WHAT IS BEING ASKED:
Once the line with "[dialog] (35, 2553)" is found in the data, output it and each following line exactly, up to and including the line with "pracownik (746, 331)", and nothing before or after.

DATASET RECORDS:

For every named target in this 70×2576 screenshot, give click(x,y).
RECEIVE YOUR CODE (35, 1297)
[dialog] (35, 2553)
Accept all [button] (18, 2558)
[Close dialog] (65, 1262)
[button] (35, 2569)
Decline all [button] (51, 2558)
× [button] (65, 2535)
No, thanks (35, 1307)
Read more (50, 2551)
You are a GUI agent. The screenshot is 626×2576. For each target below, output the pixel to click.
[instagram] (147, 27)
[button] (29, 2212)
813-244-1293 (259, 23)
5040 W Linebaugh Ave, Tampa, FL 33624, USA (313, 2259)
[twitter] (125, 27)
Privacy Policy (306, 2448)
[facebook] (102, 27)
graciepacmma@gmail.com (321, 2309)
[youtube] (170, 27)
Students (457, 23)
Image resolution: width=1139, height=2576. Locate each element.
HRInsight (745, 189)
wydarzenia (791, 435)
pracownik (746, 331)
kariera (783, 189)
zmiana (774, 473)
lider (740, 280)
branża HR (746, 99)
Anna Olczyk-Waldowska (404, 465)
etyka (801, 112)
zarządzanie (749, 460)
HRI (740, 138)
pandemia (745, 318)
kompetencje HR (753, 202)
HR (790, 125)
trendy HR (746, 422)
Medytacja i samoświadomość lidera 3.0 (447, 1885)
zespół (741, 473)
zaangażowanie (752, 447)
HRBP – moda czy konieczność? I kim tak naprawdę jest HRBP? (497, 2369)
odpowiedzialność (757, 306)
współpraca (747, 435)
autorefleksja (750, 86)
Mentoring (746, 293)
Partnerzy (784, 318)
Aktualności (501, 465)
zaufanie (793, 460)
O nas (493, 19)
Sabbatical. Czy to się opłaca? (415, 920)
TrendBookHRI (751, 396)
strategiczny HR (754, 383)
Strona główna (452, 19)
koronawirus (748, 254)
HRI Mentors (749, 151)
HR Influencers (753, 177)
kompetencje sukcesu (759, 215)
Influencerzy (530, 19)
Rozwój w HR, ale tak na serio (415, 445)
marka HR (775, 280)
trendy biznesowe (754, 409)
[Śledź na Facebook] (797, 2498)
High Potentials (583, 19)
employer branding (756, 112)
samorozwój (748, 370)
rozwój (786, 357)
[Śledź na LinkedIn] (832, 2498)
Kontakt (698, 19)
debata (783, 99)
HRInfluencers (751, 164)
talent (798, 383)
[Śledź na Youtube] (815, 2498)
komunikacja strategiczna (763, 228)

RESULT:
[dialog] (35, 2553)
Accept all [button] (18, 2558)
[Close dialog] (65, 1262)
[button] (35, 2569)
Decline all [button] (51, 2558)
× [button] (65, 2535)
No, thanks (35, 1307)
Read more (50, 2551)
You are a GUI agent. The screenshot is 626×2576. For each target below, output the pixel to click.
[instagram] (147, 27)
[button] (29, 2212)
813-244-1293 (259, 23)
5040 W Linebaugh Ave, Tampa, FL 33624, USA (313, 2259)
[twitter] (125, 27)
Privacy Policy (306, 2448)
[facebook] (102, 27)
graciepacmma@gmail.com (321, 2309)
[youtube] (170, 27)
Students (457, 23)
Image resolution: width=1139, height=2576. Locate each element.
HRInsight (745, 189)
wydarzenia (791, 435)
pracownik (746, 331)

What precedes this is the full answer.